Community Corner

Hurricane Relief Effort Hits Grand Scale

Volunteers and donations pour in with help of local man.

Story by Jeff Lipton.

Bryan Murphy knows first-hand the power of social media during a crisis, and he has put it to full use in the aftermath of the devastation left by Hurricane Sandy in Long Beach.

Murphy, a Long Beach resident, established a special community Facebook “Sandy Help LB” page on Nov. 1, seeking volunteers to assist Long Beach homeowners and other victims of the hurricane in cleaning up. As a result, he has gathered dozens of volunteers to assist in cleaning out and gutting homes.

“Facebook actually saved lives in Long Beach,” said Murphy, a licensed associate broker with RE/MAX Innovations in Wantagh. RE/MAX Innovations was in the process of opening an office at 120 West Park Ave., Suite 103, in Long Beach when the hurricane struck and damaged the office space.

“We had done all the work and had just put in the phone system,” Murphy said. “We were all ready to open on Nov. 1 and then the hurricane happened.”

He said he was helping victims clean out their homes by dragging wet furniture to the curb when he thought that it would be wonderful if the cleanup could take place on a much grander scale.
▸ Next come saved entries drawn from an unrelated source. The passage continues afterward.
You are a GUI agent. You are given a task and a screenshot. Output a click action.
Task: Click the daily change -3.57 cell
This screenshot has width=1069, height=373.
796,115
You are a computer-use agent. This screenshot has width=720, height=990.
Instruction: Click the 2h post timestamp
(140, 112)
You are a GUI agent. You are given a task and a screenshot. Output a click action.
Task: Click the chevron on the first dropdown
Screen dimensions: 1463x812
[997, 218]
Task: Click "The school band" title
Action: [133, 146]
But he knew he needed many volunteers to accomplish this.

With RE/MAX Innovations owner/broker David Spiegel’s blessing, Murphy created the Facebook page, which has since drawn thousands of users, many offering to help out the victims of the hurricane.
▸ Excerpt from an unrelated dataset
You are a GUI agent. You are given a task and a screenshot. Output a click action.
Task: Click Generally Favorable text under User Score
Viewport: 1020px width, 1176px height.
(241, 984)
“We wanted to lend a helping hand to all victims whose homes were devastated,” Murphy said. “These people have no electric, no cleaning drinking water or plumbing.

“In many of these homes, everything had to go — the furniture, carpeting, sheetrock, everything.”

Murphy lives in Lafayette Terrace, at 370 West Broadway, which was damaged by the superstorm, and has since been living with his mother in Rockville Centre.

He said he has gathered plenty of volunteers, including several members of the Molloy College baseball team who will join the effort to assist victims at noon on Friday.

“We need volunteers and supplies and we need people to drag stuff out of the homes and basements and we need tons of people to do this,” said one volunteer, who did not want to be identified.

Murphy said that once the homes are cleaned out, they will need supplies like fresh sheetrock to be installed in these damaged buildings.

In both Long Beach and Wantagh, Spiegel opened his real estate offices for hurricane relief, providing donuts, coffee, Internet capabilities, computers, laptops, phone service and TV access to employees and members of the community. Spiegel has also gathered supplies such as garbage bags, gloves and shovels to help in the Sandy Help LB effort. In addition, he set up a phone number, (516) 282-7347, for local business owners who lack communications, in which RE/MAX Innovations receives their business calls and relays messages to them.

Murphy said he has friends who work with Converse and Nike who have gathered their employees to help volunteer in the cleanup effort and have donated gift cards to Home Depot to help residents rebuild.

The volunteer effort has been so widespread that even an 11-year-old girl from Connecticut, who has spent summer vacations in the area, donated the $198 she earned from a hot cocoa stand. And this has prompted many others from that area to donate supplies. “Yesterday we received two U-Haul trucks stuffed with supplies from there,” said Murphy.

Murphy’s Facebook page gives volunteers and homeowners the forum to ask about volunteering, thank people for helping, talk about their experiences, and ask for donations and other types of posts.

In addition to volunteers and supplies, Murphy is seeking addresses of victims who need help the most.

Volunteers do work daily from 10 a.m. to 4 p.m. Also, donations, including heavy black garbage bags, work gloves, rubber gloves, mops and cleaning supplies, are being accepted at the RE/MAX Innovations office on Park Avenue in Long Beach.